Exercise objective:
Copy out each line of the data below in which "thread" appears.

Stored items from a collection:
===
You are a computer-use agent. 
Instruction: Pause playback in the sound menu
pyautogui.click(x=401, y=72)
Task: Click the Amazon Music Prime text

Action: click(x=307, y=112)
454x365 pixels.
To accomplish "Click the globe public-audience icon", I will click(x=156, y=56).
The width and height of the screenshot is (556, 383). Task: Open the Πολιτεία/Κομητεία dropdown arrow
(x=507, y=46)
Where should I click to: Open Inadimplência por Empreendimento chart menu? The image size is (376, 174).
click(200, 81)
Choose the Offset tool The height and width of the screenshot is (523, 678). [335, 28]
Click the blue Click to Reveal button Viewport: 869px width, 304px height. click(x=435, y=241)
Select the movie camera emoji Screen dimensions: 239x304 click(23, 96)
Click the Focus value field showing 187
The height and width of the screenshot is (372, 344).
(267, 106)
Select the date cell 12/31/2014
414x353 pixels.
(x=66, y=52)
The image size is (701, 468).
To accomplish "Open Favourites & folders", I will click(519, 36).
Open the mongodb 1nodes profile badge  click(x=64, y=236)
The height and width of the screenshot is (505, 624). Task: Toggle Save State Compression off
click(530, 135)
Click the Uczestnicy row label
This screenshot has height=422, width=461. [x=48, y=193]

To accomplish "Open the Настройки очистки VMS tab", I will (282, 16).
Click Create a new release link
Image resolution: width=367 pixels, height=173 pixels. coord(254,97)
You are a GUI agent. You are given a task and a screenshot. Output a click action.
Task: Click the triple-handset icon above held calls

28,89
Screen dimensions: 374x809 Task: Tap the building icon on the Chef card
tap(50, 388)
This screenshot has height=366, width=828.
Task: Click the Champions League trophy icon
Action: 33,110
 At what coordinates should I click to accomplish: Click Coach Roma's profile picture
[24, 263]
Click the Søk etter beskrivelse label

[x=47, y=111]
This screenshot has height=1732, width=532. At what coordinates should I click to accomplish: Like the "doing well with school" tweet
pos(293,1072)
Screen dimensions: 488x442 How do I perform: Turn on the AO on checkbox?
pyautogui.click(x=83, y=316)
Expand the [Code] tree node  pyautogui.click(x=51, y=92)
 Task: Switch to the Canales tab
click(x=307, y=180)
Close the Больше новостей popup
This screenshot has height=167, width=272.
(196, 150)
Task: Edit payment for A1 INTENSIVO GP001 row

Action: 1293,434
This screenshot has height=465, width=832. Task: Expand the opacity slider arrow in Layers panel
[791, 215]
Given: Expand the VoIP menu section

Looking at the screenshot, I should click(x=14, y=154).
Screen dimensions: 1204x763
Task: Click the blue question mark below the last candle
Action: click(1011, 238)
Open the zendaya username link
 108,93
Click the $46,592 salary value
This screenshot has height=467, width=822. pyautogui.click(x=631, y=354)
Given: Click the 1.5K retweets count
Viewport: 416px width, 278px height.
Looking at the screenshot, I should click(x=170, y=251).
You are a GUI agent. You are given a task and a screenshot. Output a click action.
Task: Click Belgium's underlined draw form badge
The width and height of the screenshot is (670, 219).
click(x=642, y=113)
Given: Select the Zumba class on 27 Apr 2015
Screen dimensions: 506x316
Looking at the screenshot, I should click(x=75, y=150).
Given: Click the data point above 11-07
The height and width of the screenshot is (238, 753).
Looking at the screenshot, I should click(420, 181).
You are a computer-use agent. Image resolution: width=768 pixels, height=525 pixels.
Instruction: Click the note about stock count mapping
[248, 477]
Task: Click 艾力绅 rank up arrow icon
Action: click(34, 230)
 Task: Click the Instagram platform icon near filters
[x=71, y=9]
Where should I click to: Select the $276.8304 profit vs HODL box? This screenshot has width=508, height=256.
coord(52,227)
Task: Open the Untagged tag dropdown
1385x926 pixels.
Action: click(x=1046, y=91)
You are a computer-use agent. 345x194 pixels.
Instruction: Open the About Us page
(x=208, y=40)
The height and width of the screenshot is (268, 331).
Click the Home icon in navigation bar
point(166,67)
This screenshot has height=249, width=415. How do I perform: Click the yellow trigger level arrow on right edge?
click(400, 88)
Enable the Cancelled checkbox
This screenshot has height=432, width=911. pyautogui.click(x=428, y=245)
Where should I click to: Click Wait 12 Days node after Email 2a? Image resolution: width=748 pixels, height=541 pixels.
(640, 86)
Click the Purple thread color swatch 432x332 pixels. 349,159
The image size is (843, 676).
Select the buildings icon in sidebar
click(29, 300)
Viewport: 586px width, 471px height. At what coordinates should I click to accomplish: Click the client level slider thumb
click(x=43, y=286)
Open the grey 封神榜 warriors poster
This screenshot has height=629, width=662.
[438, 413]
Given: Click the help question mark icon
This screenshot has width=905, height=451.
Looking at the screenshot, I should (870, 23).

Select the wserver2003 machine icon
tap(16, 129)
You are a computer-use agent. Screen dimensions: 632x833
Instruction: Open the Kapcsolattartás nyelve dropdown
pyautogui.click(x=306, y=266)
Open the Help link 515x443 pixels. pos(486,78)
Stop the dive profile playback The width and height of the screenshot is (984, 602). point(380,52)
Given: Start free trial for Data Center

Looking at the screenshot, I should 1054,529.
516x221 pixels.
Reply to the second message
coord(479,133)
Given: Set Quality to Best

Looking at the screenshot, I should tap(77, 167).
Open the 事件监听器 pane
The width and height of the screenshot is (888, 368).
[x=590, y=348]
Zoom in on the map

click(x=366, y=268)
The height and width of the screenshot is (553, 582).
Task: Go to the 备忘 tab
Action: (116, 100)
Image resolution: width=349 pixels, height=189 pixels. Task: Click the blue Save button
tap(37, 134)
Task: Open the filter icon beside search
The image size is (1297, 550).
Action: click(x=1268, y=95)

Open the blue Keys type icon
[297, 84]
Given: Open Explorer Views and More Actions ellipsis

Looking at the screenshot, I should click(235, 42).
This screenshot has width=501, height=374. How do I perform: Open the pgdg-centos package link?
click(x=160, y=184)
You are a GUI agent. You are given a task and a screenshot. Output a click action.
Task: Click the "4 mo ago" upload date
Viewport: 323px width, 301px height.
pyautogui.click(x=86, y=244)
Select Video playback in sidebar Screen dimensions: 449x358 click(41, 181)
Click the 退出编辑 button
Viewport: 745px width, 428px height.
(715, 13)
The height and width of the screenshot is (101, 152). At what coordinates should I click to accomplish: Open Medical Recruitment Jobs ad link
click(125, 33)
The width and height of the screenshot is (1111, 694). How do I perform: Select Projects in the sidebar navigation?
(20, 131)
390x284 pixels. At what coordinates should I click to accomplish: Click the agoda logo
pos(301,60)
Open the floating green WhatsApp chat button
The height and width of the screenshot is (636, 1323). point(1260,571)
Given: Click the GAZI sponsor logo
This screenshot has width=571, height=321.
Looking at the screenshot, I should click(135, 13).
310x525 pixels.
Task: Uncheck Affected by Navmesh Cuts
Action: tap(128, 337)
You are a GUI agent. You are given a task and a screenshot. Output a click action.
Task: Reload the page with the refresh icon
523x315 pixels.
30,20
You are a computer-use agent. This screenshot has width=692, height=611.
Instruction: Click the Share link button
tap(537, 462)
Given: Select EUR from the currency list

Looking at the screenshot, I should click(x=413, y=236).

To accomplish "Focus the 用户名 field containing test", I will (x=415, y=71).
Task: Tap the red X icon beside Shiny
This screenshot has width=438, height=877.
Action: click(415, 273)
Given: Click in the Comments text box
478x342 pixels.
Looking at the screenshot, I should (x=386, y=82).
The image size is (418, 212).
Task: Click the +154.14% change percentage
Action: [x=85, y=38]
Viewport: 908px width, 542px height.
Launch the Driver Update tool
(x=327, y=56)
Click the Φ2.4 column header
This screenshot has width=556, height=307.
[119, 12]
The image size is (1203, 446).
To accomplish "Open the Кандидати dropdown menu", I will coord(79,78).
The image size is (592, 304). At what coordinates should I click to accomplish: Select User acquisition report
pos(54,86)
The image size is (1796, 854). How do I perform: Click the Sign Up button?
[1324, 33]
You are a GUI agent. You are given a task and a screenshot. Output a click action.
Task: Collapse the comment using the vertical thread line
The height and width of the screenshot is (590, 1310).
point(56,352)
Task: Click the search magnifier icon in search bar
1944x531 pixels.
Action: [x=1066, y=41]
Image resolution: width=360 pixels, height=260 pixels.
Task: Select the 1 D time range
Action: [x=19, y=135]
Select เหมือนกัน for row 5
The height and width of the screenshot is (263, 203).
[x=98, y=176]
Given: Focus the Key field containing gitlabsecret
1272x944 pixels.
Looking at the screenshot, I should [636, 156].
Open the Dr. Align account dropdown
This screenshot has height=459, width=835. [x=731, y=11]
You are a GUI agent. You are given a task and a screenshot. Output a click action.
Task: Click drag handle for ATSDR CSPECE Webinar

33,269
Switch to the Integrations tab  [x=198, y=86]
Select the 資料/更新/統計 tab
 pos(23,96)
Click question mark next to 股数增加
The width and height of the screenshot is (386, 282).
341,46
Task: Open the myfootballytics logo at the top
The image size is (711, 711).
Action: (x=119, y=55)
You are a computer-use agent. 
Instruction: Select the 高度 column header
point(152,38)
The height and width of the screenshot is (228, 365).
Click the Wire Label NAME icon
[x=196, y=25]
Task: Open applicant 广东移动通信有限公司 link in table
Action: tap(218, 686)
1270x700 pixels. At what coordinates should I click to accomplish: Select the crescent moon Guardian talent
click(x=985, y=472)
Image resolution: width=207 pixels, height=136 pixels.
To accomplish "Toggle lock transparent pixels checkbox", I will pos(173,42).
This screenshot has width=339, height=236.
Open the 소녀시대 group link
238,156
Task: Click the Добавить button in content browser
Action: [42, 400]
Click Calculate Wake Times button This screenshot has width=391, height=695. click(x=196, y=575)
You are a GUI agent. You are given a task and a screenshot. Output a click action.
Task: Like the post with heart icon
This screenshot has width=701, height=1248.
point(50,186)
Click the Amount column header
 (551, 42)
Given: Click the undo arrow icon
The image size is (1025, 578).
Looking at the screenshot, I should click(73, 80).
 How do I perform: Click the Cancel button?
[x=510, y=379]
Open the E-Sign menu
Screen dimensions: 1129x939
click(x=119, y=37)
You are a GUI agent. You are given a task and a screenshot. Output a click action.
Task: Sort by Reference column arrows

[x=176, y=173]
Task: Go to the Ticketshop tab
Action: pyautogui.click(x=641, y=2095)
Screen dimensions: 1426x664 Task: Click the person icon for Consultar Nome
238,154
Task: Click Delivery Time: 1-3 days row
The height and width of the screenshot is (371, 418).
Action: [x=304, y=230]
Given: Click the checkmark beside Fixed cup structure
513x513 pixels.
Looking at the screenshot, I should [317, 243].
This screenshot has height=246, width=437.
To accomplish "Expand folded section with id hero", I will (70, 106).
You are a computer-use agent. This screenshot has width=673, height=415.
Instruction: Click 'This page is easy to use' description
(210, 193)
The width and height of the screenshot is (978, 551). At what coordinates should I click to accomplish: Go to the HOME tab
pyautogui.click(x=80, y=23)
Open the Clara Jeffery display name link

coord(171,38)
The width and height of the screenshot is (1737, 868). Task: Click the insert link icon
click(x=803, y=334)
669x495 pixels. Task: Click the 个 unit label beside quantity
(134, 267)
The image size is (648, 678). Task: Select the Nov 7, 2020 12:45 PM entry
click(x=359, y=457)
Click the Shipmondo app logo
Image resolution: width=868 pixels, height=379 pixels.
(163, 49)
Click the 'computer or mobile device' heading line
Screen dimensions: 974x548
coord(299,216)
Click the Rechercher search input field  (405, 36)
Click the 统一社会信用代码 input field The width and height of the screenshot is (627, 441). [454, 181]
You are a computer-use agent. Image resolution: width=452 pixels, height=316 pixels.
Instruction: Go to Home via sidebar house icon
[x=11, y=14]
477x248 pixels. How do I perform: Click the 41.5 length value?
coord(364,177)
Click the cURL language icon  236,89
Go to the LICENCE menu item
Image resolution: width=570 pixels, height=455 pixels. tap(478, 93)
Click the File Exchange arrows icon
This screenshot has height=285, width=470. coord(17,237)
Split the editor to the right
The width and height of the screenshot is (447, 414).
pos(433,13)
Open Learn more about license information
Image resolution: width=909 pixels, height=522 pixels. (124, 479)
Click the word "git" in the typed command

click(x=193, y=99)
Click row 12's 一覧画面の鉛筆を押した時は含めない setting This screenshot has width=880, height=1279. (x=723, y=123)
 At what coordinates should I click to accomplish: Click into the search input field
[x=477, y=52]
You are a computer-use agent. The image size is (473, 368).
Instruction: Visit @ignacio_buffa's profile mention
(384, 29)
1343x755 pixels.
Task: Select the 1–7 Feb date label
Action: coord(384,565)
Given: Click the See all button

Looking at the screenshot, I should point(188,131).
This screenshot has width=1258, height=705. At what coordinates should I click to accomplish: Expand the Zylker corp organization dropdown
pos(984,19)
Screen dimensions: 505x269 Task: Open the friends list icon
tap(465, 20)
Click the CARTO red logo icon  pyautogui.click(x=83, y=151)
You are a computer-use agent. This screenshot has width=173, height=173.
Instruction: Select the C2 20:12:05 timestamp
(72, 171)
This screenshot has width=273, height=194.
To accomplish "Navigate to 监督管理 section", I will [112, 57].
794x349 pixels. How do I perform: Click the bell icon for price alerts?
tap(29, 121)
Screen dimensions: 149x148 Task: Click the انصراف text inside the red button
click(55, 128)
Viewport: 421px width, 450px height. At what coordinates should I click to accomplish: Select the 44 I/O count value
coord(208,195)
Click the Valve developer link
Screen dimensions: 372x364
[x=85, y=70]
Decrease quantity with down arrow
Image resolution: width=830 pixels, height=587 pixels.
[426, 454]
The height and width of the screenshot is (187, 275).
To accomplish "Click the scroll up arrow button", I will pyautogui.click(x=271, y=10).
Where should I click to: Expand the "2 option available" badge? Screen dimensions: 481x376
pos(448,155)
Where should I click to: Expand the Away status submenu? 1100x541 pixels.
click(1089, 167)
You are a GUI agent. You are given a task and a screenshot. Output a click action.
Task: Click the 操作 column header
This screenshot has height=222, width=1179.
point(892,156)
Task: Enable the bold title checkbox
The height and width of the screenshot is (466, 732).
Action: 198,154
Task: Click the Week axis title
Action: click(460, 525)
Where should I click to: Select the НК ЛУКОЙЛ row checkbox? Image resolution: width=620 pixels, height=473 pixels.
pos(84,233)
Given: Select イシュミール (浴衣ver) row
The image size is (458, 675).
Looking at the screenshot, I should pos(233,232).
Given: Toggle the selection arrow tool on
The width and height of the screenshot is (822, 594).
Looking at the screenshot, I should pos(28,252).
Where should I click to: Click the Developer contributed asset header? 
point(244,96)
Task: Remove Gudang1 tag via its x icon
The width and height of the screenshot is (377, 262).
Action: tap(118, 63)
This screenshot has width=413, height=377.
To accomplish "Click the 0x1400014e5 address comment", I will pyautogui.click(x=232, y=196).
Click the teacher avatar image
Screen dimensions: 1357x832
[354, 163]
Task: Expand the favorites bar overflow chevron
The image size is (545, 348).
===
Response to the task:
Click the Purple thread color swatch 432x332 pixels. 349,159
Task: Collapse the comment using the vertical thread line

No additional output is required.